The role of AI-2-mediated quorum sensing in gut microbiome-immune dysbiosis

Abstract

Microbes colonize the gastrointestinal tract, forming microbiomes essential for gut function, immune responses, and other host systems¹. Patients requiring life-support treatment develop profound gut microbiome ecology alterations, characterized by a loss of beneficial commensals and overgrowth of potential pathogens (pathobionts), including Enterobacteriaceae and Enterococcaceae families^2,3. This increases patients’ risk of adverse outcomes, including nosocomial infections, by driving systemic immune dysregulation^4,5. Prior research suggests that inter-microbe molecular communication (quorum sensing) contributes to pathobiont overgrowth in ICU patients' guts^6,7. The quorum-sensing molecule AI-2 contributes to gut microbiome dysbiosis, yet its role in critical illness is poorly understood^8,9. This project aims to understand the contribution of altered Enterobacteriaceae AI-2 signalling towards gut microbiome dysbiosis and host immune dysfunction in critical illness.

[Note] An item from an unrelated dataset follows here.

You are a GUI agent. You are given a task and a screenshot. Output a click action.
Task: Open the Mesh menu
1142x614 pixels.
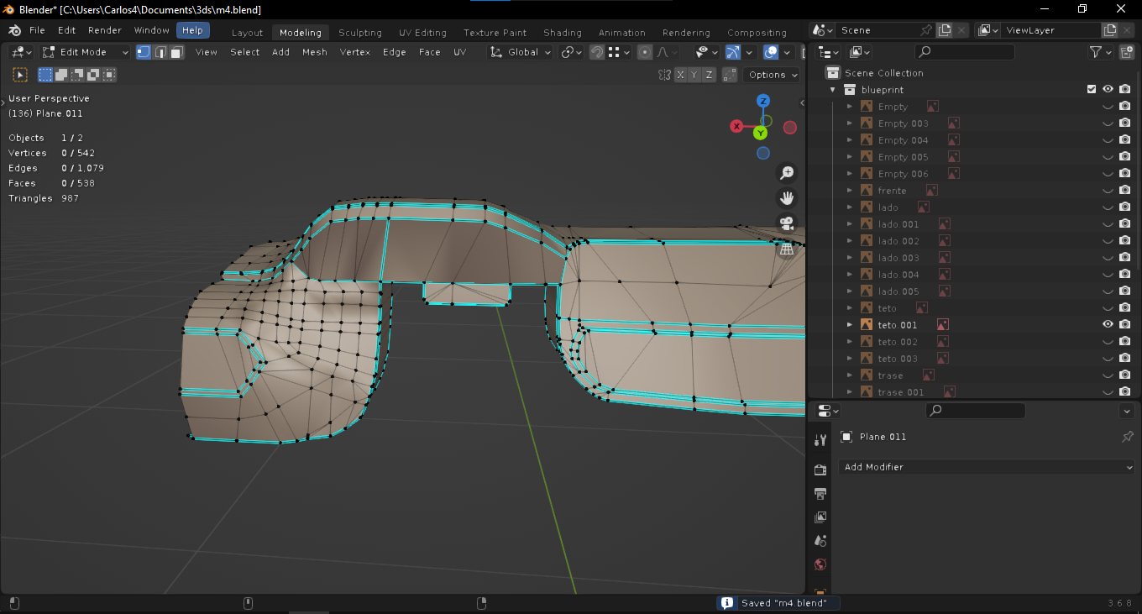[315, 52]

We will screen a library of ICU-patient-derived Enterobacteriaceae isolates and bioreactor-cultured fecal microbiomes against healthy human-derived samples to assess AI-2 concentration and activity. Next, we will utilize AI-2-deficient mutant bacteria and over-expressing controls to test whether AI-2 enables pathobiont overgrowth in germ-free and gnotobiotic mice. Lastly, we will use patient isolates and mutants to determine the impact of AI-2 on the host immune response to ICU gut microbiome dysbiosis in gnotobiotic mice. Through this, the effects of AI-2 signalling on pathogenic gut bacteria colonization resistance, inflammation, and patient outcomes will be defined. Our results will provide a mechanistic understanding of the role of gut dysbiosis in adverse outcomes in ICU patients and inform the development of targeted treatments or biomarkers for this patient population.